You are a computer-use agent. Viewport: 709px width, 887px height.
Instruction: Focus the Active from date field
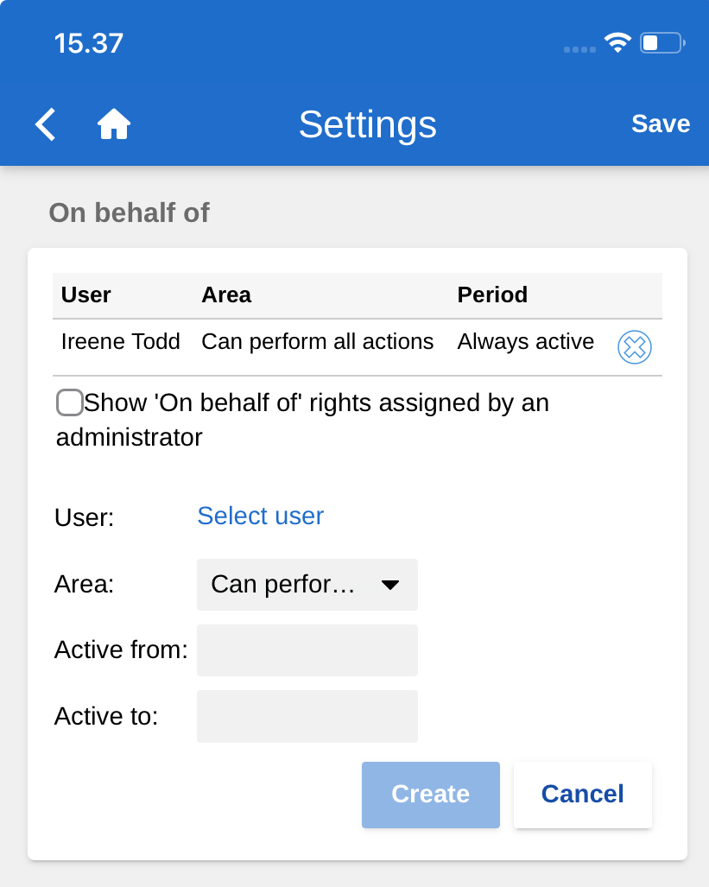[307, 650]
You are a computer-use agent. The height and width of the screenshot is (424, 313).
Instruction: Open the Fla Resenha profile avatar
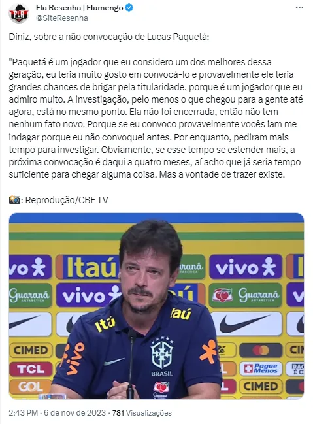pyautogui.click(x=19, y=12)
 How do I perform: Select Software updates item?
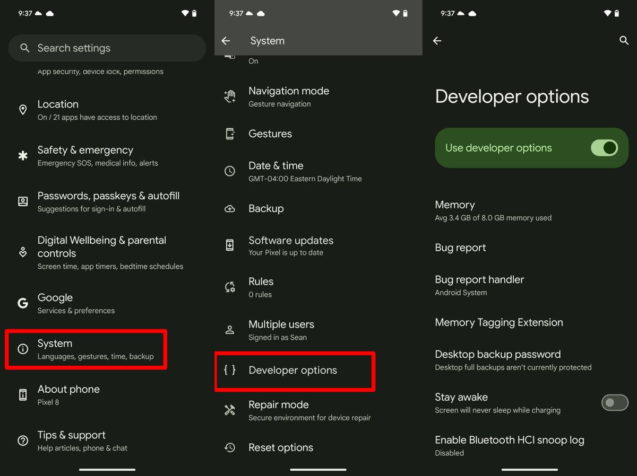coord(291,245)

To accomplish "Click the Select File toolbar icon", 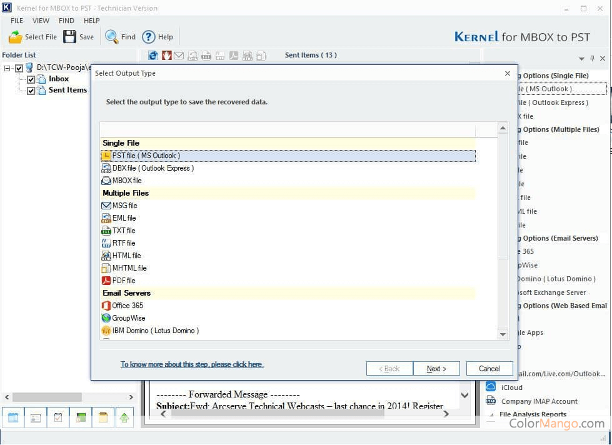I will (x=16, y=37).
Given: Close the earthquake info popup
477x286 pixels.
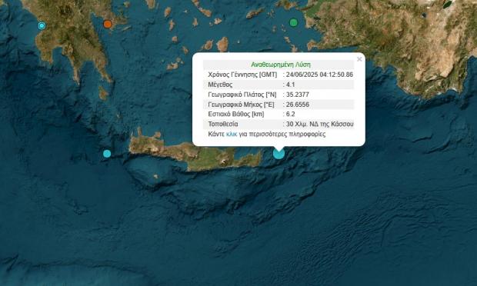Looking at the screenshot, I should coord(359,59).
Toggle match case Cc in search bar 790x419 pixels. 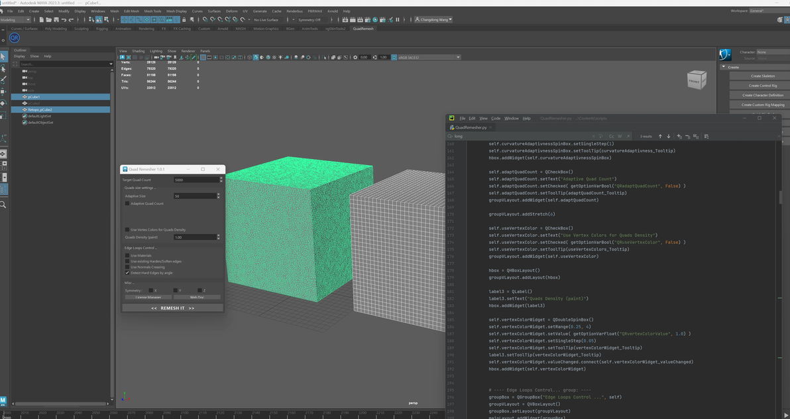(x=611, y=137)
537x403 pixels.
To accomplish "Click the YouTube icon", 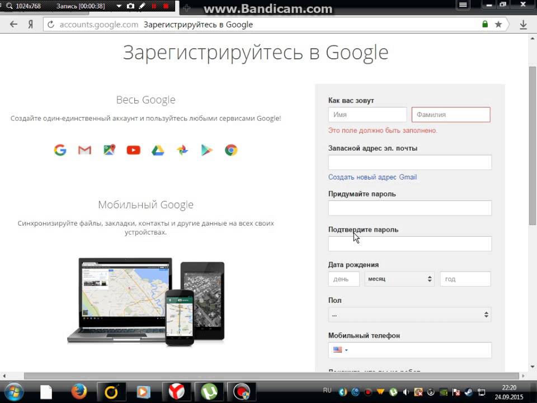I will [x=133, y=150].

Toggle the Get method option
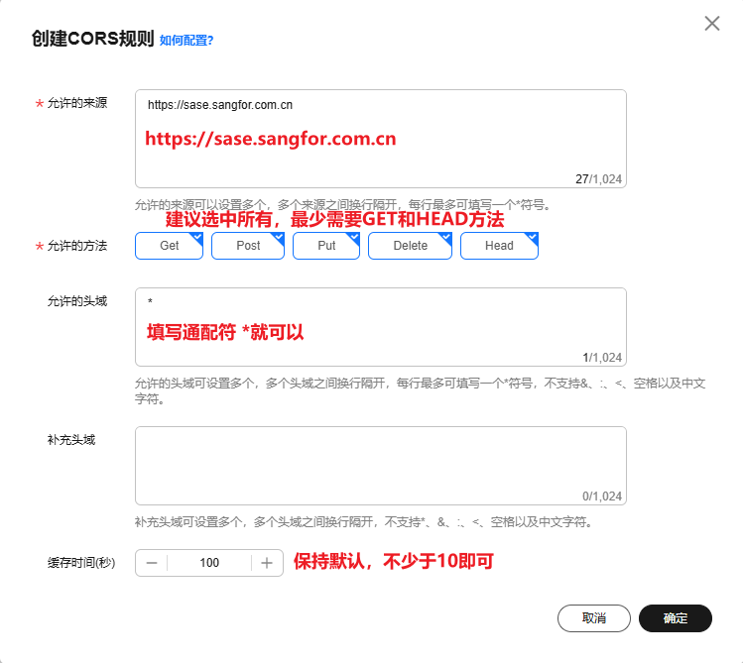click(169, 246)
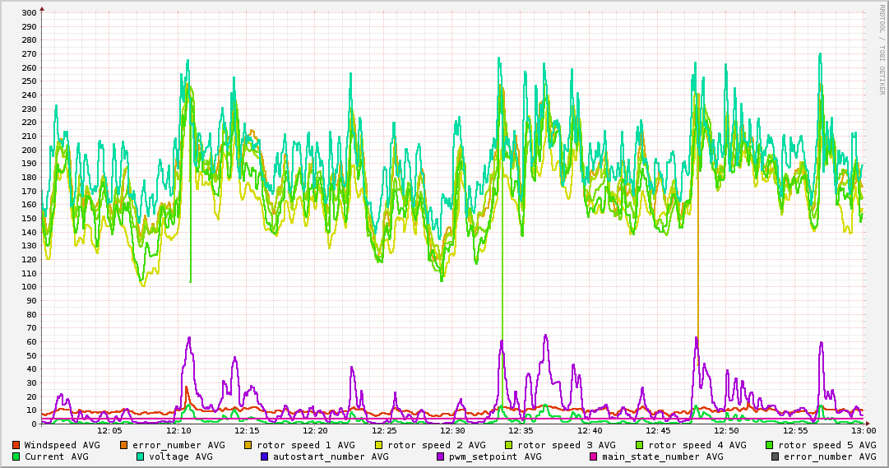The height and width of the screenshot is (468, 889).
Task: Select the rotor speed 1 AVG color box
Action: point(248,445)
════════
Task statement:
If a line of the listing above holds the string "agent", copy it.

Answer box:
You are a computer-use agent. Viewport: 709px width, 887px height.
You are a computer-use agent. The height and width of the screenshot is (424, 313).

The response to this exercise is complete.